Deep dive15 min read← Back to crisp

Webhook ingestion (Spur question)

How to build a production webhook receiver that handles 10k events/sec, verifies signatures, dedupes, and survives provider retries.

Webhooks look like a free lunch. The provider tells you when something changes; you avoid polling; everyone wins. Then you ship it to production and discover ten failure modes nobody mentioned. This is the playbook I would write for any team building a webhook receiver from scratch.

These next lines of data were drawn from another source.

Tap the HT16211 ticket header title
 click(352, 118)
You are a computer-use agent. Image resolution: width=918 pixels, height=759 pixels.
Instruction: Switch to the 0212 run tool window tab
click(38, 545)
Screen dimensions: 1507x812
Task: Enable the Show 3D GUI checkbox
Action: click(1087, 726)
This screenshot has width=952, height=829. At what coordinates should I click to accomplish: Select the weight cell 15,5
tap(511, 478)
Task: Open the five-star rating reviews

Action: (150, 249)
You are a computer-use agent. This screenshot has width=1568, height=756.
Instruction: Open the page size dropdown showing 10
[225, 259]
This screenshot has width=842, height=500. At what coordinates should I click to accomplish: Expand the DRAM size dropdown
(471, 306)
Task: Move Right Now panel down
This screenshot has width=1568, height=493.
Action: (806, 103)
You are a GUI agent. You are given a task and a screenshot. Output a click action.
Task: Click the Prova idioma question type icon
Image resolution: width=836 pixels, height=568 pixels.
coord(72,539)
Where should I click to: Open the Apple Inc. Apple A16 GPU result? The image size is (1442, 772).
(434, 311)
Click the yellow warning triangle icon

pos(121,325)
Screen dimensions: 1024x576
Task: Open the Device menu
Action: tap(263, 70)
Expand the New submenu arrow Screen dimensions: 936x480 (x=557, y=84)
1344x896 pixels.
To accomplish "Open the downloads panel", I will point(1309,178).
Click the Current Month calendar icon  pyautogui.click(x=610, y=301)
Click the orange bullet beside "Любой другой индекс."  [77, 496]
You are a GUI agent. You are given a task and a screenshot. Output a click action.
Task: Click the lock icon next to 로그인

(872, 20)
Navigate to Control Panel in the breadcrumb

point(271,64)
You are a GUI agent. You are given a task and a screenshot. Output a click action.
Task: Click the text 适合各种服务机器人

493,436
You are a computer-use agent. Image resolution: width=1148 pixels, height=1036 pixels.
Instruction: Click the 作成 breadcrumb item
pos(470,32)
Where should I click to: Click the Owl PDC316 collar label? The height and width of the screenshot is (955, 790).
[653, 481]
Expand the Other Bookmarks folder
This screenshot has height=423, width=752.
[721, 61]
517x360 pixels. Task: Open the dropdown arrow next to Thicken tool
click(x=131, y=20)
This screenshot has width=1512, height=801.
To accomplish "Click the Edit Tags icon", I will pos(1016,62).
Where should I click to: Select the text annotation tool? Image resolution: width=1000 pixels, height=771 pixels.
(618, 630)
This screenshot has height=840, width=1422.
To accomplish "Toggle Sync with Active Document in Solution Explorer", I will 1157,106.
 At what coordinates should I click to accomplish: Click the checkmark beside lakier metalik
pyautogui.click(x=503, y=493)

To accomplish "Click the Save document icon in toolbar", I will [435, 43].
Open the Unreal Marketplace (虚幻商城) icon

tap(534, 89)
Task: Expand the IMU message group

The architecture in one sentence

A thin synchronous ingestion tier verifies and enqueues; a fat asynchronous processor handles business logic. Anything else is a bug waiting to happen.

Two tiers: stateless verify/enqueue and stateful async processing

Why two tiers

Webhook providers retry aggressively. Stripe retries for 3 days with exponential backoff (5 retries by default). If your handler takes 8 seconds because you're calling a third-party API, Stripe times out at 5 seconds, marks the call failed, and retries. You process the same event 5+ times. Without dedupe, every retry duplicates the side effect.

The fix is to do nothing slow in the handler. Verify the signature (fast), persist the raw payload (fast), return 200. The processor does the slow work later, asynchronously, with its own retry semantics.

Signature verification

Every webhook provider signs the payload. The signature is HMAC-SHA256 of the raw request body using a shared secret. The header contains the signature, often with the timestamp and a scheme version.

Stripe's header looks like: Stripe-Signature: t=1718956800,v1=abc123...

Verification:

import hmac, hashlib, time
 
def verify(secret, raw_body, header, max_age=300):
    parts = dict(item.split('=') for item in header.split(','))
    timestamp = int(parts['t'])
    signature = parts['v1']
 
    # 1. Reject replays older than 5 minutes
    if time.time() - timestamp > max_age:
        return False
 
    # 2. Compute expected signature
    signed_payload = f"{timestamp}.{raw_body.decode()}".encode()
    expected = hmac.new(secret, signed_payload, hashlib.sha256).hexdigest()
 
    # 3. Constant-time compare
    return hmac.compare_digest(expected, signature)

Three things to never get wrong:

Use the raw body bytes. JSON re-serialization will change whitespace and break the signature. Read the raw body before any parsing middleware touches it.
Use hmac.compare_digest. Regular == leaks timing information. An attacker can guess the signature byte-by-byte by measuring response times.
Verify the timestamp. Without it, an attacker who captures one valid payload can replay it forever. The 5-minute window is Stripe's default.

Persist before ack

The 200 response tells the provider "I have this, don't retry." If you return 200 before durably persisting, and your server crashes 10ms later, the event is lost forever. There is no get-historic-webhook API for most providers.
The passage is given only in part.